Pleschinski wollte und war sofort begeistert. Schließlich gibt aus dieser Zeit nur wenige schriftliche Lebenserinnerungen von Frauen, abgesehen von Autobiografien, die Schriftstellerinnen wie Fanny Lewald, Malwida von Meysenburg oder später Lily Braun verfassten. "Aber in Elses Aufzeichnungen leben die Belle Epoque und die Gründerzeit auf, sie entwirft ein einmalig geschlossenes Zeitbild", sagt Pleschinski.

Else Sohn-Rethel begann erst 1928, mit 75 Jahren, ihre Memoiren zu schreiben. Eigentlich plante sie auch deren Veröffentlichung, doch dann starb sie im Januar 1933, wenige Tage bevor Hitler die Macht an sich riss. Das Manuskript wurde vergessen, bis es die Nichte auf dem Dachboden fand.

Else Sohn-Rethel (1853 - 1933) in ihrem Hochzeitskleid, gemalt von ihrem Mann Carl Rudolph Sohn. (Foto: privat)

An Selbstbewusstsein mangelt es der Frau nicht. "Ich glaube, ich war ein tolles Kind", erinnert sie sich. Ein wohlhabendes auf jeden Fall, geboren am 14. März 1853 in Rom. Vermögen und Geld waren so reichlich vorhanden, dass ihr Urgroßvater Mendel Wolf Oppenheim, Bankier in Königsberg, ausdrücklich auf die Einheirat von Künstlern in die Familie hoffte. Tochter Elisabeth tat ihm den Gefallen, als sie den angesehenen Maler August Grahl ehelichte. Das Paar zog nach Dresden, die Oppenheims hinterher, und Gottfried Semper wurde beauftragt, zwei Villen zu bauen - eine für jede Jahreszeit. Dort in der Villa Rosa und im Palais an der Bürgerwiese wuchs Else auf, behütet nicht nur von Urgroßvater und Großeltern, sondern auch von ihrer Mutter Marie, die wegen der Geisteskrankheit ihres Mannes, des Malers Alfred Rethel, mit der Tochter wieder ins Elternhaus zurückkehrte.

Pleschinski hat in die Aufzeichnungen nur wenig und sehr behutsam eingegriffen.
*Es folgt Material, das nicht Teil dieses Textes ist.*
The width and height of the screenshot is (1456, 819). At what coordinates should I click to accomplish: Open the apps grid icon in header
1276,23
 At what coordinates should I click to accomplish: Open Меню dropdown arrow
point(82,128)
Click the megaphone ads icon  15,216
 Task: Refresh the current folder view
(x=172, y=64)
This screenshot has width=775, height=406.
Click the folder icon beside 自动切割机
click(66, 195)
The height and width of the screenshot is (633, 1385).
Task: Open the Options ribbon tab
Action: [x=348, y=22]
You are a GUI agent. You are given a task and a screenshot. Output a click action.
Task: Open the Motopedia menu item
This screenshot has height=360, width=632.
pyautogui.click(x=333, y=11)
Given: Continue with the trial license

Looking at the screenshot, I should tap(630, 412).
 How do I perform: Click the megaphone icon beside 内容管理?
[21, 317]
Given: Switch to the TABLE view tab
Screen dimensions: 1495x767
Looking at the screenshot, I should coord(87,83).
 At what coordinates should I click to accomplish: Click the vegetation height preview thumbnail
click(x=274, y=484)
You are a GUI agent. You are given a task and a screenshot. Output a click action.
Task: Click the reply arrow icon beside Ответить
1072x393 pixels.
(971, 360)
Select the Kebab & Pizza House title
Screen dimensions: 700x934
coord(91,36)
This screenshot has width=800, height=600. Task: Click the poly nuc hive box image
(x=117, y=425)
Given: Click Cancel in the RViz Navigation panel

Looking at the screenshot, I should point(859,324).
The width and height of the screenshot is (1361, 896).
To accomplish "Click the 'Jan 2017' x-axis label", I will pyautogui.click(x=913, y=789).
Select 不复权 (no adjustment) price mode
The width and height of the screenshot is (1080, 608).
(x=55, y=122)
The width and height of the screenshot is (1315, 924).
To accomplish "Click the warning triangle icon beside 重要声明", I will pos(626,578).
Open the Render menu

Er korrigierte Datierungsfehler, überprüfte die Namen, kürzte und schrieb ergänzende Kommentare, die den privaten Erinnerungsstrom historisch einordnen. Die wilde Else ist ihm ans Herz gewachsen, auch weil ihr bewusst war, wie privilegiert sie lebte. "Aber ich bin dankbar dafür und glaube nicht, dass ich meine Bevorzugung jemals missbraucht habe", notierte sie.

Ihr Schreibstil ist einfach. Vertiefen und verdichten mag sie nichts, sie teilt vieles, was längst vergessen ist, eher beiläufig mit. 1867 trifft sie zufällig auf einem Ausflug nach Berchtesgaden den abgedankten König Ludwig I. "Es war auf dem Rückweg, als plötzlich aus dem Walde ein alter Jäger in fast zerrissenem Rock, sehr hässlich mit einer Art Geschwulst auf der Stirn, hervorkam." Königlich habe er nicht gewirkt, aber doch sehr liebenswürdig, berichtet Else. Im selben Jahr besucht sie in München die königliche Erzgießerei Ferdinand von Millers, eines Freundes ihres Großvaters. Zwar beeindruckt sie der Gedanke, dass in diesen Räumen die Statue der Bavaria gegossen worden war. Aber eigentlich interessiert sie sich nur für einen der Söhne des Hauses, der wie sein Vater Ferdinand heißt und später Direktor der Akademie der Bildenden Künste in München wurde.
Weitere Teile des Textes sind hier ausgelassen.